Born Fighting - programme one - a short review.

Well? I'd be interested in your views. For what it's worth:

Positives:
- I thought James Webb presented it very well.
- I thought the broad narrative was fine, connecting some of the projects I've worked on - the Bruce period, through to the early Hamilton & Montgomery settlements, the Plantation and the Covenanters

Negatives:
- great shame that it skipped from 1641 to 1688. There are hugely important Ulster-Scots events in this period which were ignored.
- I was disappointed at some of the comments by the Scottish academics. Qualifications and understanding are not the same thing. I've Sky-plussed it so will watch again when I get the chance.
- it probably over-emphasised the periods of war and bloodshed at the expense of other themes, as well as peddle the old stereotypes about stealing land from the Irish. In the late 1500s Antrim and Down had been "wasted" and largely depopulated, and the Scots who settled here did so as a result of business transaction or invitation. And the story in the rest of Ulster was far more complex than "landgrabbing".

Let's see what programme two brings.

UPDATE: watch the first programme online here.

Friday, January 28, 2011

"True Grit" and "Protestant Hymns"

#alttext#

This interview with the Coen Brothers on Telegraph.co.uk about their acclaimed remake of True Grit has an interesting excerpt:

'...The film is underscored by four different 19th-century Protestant hymns, the most notable of which, Leaning on the Everlasting Arms, builds slowly throughout the movie, rising in prominence as the story hurtles towards its action-packed conclusion, and the main characters learn to depend on each other. “Choosing that hymn was important,” says Ethan, “because that Protestant attitude is such a part of who Mattie is. The music speaks of faith and certitude, and that she has in spades.”...'

The film also includes What A Friend We Have in Jesus (written by Ulsterman Joseph Scriven of Banbridge), Hold On To God's Unchanging Hand and The Gloryland Way. It's good to see that even mega-famous directors have a regard for transatlantic evangelical culture.
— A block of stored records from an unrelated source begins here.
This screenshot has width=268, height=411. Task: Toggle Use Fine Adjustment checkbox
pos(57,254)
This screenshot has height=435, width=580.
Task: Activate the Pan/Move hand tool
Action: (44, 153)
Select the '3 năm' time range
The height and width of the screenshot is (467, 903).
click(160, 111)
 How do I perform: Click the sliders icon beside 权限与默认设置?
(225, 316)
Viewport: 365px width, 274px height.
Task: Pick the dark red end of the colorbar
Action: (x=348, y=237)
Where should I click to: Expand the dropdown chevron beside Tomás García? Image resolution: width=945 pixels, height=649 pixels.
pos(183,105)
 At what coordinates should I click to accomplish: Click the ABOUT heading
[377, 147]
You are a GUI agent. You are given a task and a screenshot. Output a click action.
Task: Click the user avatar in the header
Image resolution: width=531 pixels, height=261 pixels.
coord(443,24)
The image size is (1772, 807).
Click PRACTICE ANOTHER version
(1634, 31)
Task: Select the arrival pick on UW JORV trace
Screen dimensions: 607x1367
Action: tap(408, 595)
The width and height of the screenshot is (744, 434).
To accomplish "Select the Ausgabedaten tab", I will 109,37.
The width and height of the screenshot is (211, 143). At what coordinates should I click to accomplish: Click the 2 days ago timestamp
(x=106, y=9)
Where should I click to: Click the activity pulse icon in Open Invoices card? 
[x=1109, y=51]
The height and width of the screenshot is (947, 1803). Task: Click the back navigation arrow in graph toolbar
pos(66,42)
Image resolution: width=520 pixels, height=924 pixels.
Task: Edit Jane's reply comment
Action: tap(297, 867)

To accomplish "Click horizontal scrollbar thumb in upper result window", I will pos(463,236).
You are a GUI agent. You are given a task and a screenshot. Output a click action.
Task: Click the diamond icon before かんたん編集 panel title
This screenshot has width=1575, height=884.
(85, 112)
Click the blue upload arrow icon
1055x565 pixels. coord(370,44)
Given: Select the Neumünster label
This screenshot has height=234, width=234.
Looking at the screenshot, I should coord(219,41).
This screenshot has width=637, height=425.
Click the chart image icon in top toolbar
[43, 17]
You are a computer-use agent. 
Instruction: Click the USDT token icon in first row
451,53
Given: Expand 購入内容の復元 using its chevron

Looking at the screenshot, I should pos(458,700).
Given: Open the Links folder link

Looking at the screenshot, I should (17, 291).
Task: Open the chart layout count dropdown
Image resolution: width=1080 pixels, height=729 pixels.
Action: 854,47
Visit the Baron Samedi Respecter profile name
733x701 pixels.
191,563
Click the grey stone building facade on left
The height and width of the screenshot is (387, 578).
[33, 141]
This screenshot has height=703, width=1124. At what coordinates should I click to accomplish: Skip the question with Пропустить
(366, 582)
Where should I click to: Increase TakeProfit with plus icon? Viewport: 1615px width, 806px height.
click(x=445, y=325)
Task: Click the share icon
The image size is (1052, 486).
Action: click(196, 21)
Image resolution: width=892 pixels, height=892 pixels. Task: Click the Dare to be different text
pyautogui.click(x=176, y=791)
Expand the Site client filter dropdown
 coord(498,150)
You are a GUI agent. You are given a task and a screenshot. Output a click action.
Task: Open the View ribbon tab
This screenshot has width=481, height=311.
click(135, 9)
If you know the hymns already, then the style of the score on this clip will move you. (True Grit opens here in the UK on Feb 11th)




BBC - "We're Fur Hame"

The first two programmes of this new series have already been broadcast on tv, and are currently available on BBC iPlayer. The series tells the story of a group of American tourists who arrive in Ulster with Glen Pratt (President of the Ulster-Scots Society of America) in search of branches of their family trees and the heritage of their emigrant ancestors. It's clearly an emotional experience for many of them, and is definitely worth watching. You'll also spot some well-known local faces.

Along with UTV's "Plantation - the Truth and the Legacy" which was broadcast before Christmas, and next week's simulcast of Senator James Webb's "Born Fighting" on UTV and STV, it is encouraging to see our stories emerging from the shadows, being well told, and reaching a wider audience.

First two episodes are on the BBC iPlayer here.

Tuesday, January 11, 2011

Born Fighting - coming to a tv near you this year

This year will see the broadcast of a two-part series entitled "Born Fighting". It will be presented by Senator James Webb, author of the book of the same title. Some of the filming took place here in Northern Ireland last August, and Senator Webb spent some time here interviewing a number of people. I provided the producers with a bit of help on sourcing visual material. The series is a three-way collaboration between the Smithsonian Channel, Scottish Television and Ulster Television. More info to be posted here when I get it.

Thursday, December 02, 2010

BBC and the Broadcasting Fund

A few weeks ago I was invited to take part in a BBC panel discussion which was held this morning; we did our best to give them an overview of everything Ulster-Scots from daily vocabulary and historic language literature, to general history and cultural stuff. There were about 40 programme makers in the audience, and they spent much of their time asking us questions - so I asked them a few in return. One of these was "How many of you were reared in rural Ulster - now, reared, not moved out to the country when you made enough money". Only 4 or 5 raised their hands. That lack of natural home-grown cultural understanding within the media, and indeed within the decision makers of Northern Ireland, is a huge part of the future challenge for Ulster-Scots. Projects which are being funded, and managed, by people who don't really "get it" are particularly risky and vulnerable. I threw in a few slightly mischievous comments as well, it'll be interesting to see if these surface elsewhere in coming weeks.

Monday, October 25, 2010

Promoting Northern Ireland in 1971

I was going through a box of old tourism brochures this morning (I have a collection of them going back to the formation of the Ulster Tourist Development Association in the 1920s - how sad is that?!) and found one from 1971. The scanned page below was the inside front cover. (Click to enlarge).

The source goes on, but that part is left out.